WHAT TO WORK ON:
Below is a set of entries; copy all of them exactly.

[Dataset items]
§ §

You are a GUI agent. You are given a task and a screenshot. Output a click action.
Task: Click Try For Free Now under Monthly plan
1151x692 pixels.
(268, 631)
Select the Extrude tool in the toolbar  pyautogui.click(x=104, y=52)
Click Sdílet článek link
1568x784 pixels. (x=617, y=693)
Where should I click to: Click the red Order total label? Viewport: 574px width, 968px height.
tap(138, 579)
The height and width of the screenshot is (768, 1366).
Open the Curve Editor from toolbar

§ §

ANSWER BELOW:
You are a GUI agent. You are given a task and a screenshot. Output a click action.
Task: Click Try For Free Now under Monthly plan
1151x692 pixels.
(268, 631)
Select the Extrude tool in the toolbar  pyautogui.click(x=104, y=52)
Click Sdílet článek link
1568x784 pixels. (x=617, y=693)
Where should I click to: Click the red Order total label? Viewport: 574px width, 968px height.
tap(138, 579)
The height and width of the screenshot is (768, 1366).
Open the Curve Editor from toolbar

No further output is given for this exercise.